Jeronimo Cortina, an associate professor of political science at the University of Houston, said the top concern of most Latino voters are "the normal issues that you would expect amongst the electorate, and those issues are related to, you know inflation, high prices, especially when you go to the supermarket (as well as) gas prices."

That's certainly the case for Luz Canchanya. Originally from Peru, Canchanya was getting food donations at Ripley House, a community center in Houston's East End.

"This food delivery helps us a lot because everything is very expensive as everything has gone up. Eggs, meat, vegetables," Canchanya said.

Juan Antonio Sorto, of East Houston, just earned his Ph.D. in urban planning and environmental policy from Texas Southern University. His mother fled the Salvadoran Civil War in the 1980s. Sorto is the first member of his family to attend college, and for him, the economy and education are bound together. He's carrying $200,000 in student debt.

"And so now I’m having to tell my younger sister, I’m having to tell my future kids, do you want a house, or do you want a college education?" Sorto said. "Which one do you want? Because you’re not going to have both right now."

Andrew Schneider/Houston Public Media
The economy and education are the main worries of Juan Antonio Sorto, 37, of East Houston.

It’s little surprise that, for many, the issue of education is tied to school safety and gun control. It's been just five months since the mass school shooting at Robb Elementary School in Uvalde, where nearly all of those murdered were Hispanic.

"The security issue," is what's important for Edgar Castro, a native of Venezuela who now lives in Katy. "That they try to be a little more rigid, a little stronger on arms possession. (Guns) have taken the lives of children in schools and in various parts of the country."

The same goes for Patricia Mares of Spring, who attended the Astros game with her 15-year-old son. "I think we need to be talking about the safety of our kids in schools. I think that’s something that’s important," Mares said.

Immigration only ranked third as a concern among those polled, and it tied with concerns about crime and public safety, as well as the quality of infrastructure such as traffic and drainage.

Robert Ramos of East Houston sees the issues of immigration and public safety as intertwined. "Concentrate on the crime," Ramos said. "We can’t have open borders. We have to protect the American citizens first." There is no direct evidence connecting undocumented immigration to crime.

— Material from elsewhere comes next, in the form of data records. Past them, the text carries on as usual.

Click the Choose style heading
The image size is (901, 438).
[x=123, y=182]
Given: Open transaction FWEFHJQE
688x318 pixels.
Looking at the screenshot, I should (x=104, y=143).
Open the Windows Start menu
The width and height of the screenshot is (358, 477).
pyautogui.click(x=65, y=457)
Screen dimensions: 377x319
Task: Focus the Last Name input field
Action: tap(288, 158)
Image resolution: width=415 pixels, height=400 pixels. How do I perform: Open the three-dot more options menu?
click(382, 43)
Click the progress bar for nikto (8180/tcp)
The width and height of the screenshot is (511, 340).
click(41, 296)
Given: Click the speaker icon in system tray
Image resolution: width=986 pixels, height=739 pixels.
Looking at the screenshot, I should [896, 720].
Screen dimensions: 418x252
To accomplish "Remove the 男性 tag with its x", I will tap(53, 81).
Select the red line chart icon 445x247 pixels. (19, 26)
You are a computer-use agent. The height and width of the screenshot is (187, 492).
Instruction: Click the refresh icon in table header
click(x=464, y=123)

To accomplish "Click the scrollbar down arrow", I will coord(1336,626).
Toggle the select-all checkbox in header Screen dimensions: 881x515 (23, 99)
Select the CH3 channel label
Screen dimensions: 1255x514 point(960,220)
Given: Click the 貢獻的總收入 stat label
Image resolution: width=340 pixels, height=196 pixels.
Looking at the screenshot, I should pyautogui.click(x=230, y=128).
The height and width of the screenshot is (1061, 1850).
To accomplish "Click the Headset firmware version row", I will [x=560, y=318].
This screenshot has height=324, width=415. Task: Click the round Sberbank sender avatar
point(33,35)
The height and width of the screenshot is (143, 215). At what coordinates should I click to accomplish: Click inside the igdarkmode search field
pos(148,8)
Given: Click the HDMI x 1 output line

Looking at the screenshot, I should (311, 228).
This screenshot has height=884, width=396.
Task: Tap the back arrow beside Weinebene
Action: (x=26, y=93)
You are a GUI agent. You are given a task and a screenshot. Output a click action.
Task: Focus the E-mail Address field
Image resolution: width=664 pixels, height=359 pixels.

Particularly in Texas, Latinos' views on immigration are as diverse as the Latino community itself. Mark Jones, a professor of political science at Rice University, conducted research on Hispanic voters' priorities for the Texas Hispanic Policy Foundation.

"Texas Hispanics are directly affected by what happens on the border and by immigration directly, both when they’re down on the border, but also in areas like Harris County and Houston, where the neighborhoods where most recent immigrants go are Hispanic neighborhoods. So, Texas Hispanics are more directly affected by immigration and border security than are say Hispanics elsewhere in the country, or Anglo Democrats in places like San Francisco and New York," Jones said.

It's also worth remembering that many Latino Texans are not recent immigrants themselves but come from families that have lived in the state for generations.

"The longer your family has been in the United States," Jones said, "second-, third-, fourth-, fifth-generation or beyond, you’re more likely to align with Governor Abbott’s policies. But if you’re a recent immigrant yourself or first generation, you’re more likely to support Joe Biden’s policies."

Stephani Vélez of Katy, for example, wants compassion for people who come to this country who want to work but lack all the necessary documentation.

"They contribute so that the country continues to be prosperous," Vélez said. "It is not like most people think, that an immigrant arrives and an opportunity is taken away from a person here. Because the majority came to do the jobs that those from here do not want.”

Henrietta Castillo of South Houston, who spoke at a refreshment stand in Pasadena, was disappointed with both Republican and Democratic leaders for how they've dealt with the issue of immigration.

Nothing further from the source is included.